Beyond a neurocentric interpretation of ALS pathogenesis, astrocytes could also play a deleterious role, thereby justifying attempts to replace diseased astrocytes by healthy astrocytes. Izrael and colleagues intrathecally injected astrocytes derived from human embryonic stem cells into transgenic SOD1G93A mice and rats, and observed an improvement of motor performance and delayed disease onset linked to astrocytic secretion of TIMP-1 and TIMP-2 [203]. On the contrary, a positive correlation has been put forward between TIMP-3 levels and neurodegeneration. Degenerating neurons of SOD1G93A mice exhibit augmented TIMP-3 levels in parallel with increased interactions between Fas and Fas-associated protein with death domain (FADD). Mechanistically, TIMP-3 inhibition of FADD cleavage by MMP-3 would stabilize Fas–FADD interactions, thereby promoting Fas-mediated apoptosis [204].

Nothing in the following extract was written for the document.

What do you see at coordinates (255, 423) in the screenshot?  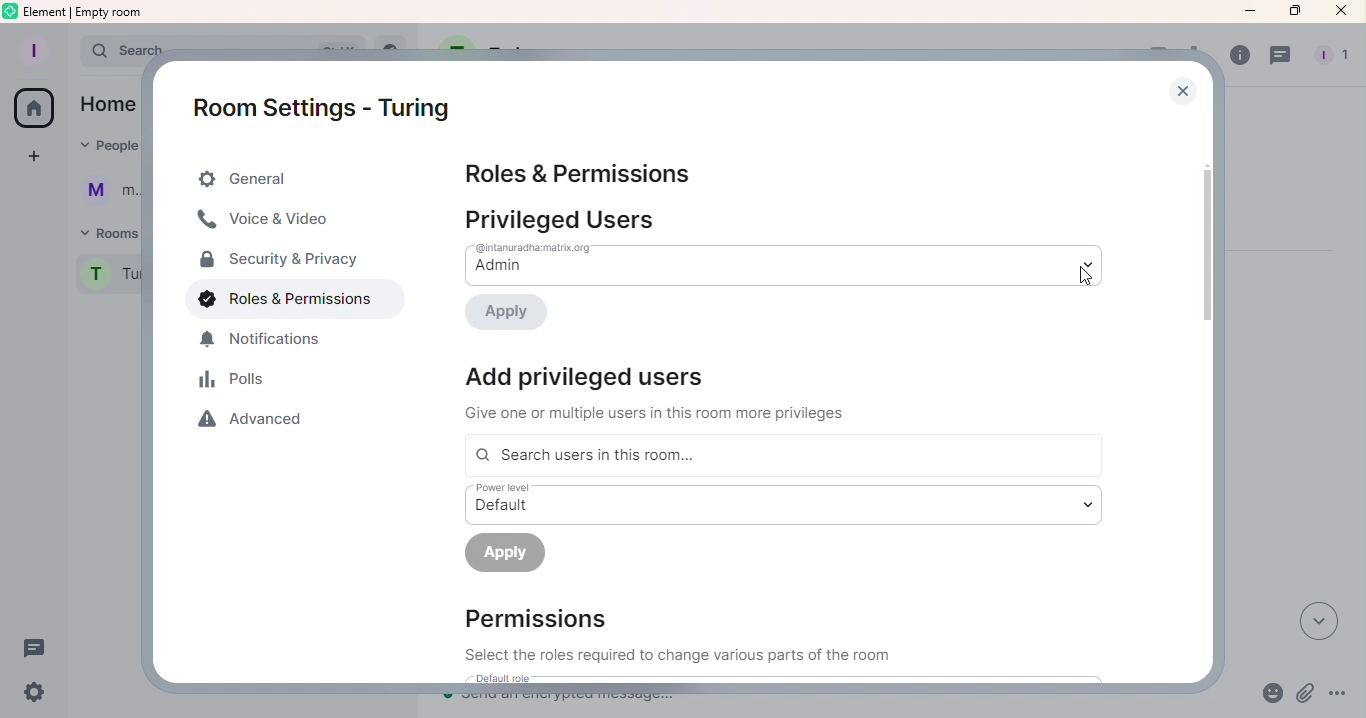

Few studies have been conducted in patients to explore possible changes in MMP content. Pioneer work in CNS tissue from ALS patients localized increased immunostaining of MMP-2 in astrocytes and MMP-9 in pyramidal neurons of the motor cortex and in spinal motor neurons [205]. In addition, one study reported increased levels of MMP-9 in plasma of ALS patients but not in CSF [206], while another study also reported an increase in MMP-9 levels in CSF [207]. It has been shown by ELISA assay that the concentration of MT1-MMP, MMP-2 and TIMP-1 increases in the CSF of ALS patients compared to healthy controls [208], thus confirming previous work showing increased TIMP-1 levels in the CSF as well [138].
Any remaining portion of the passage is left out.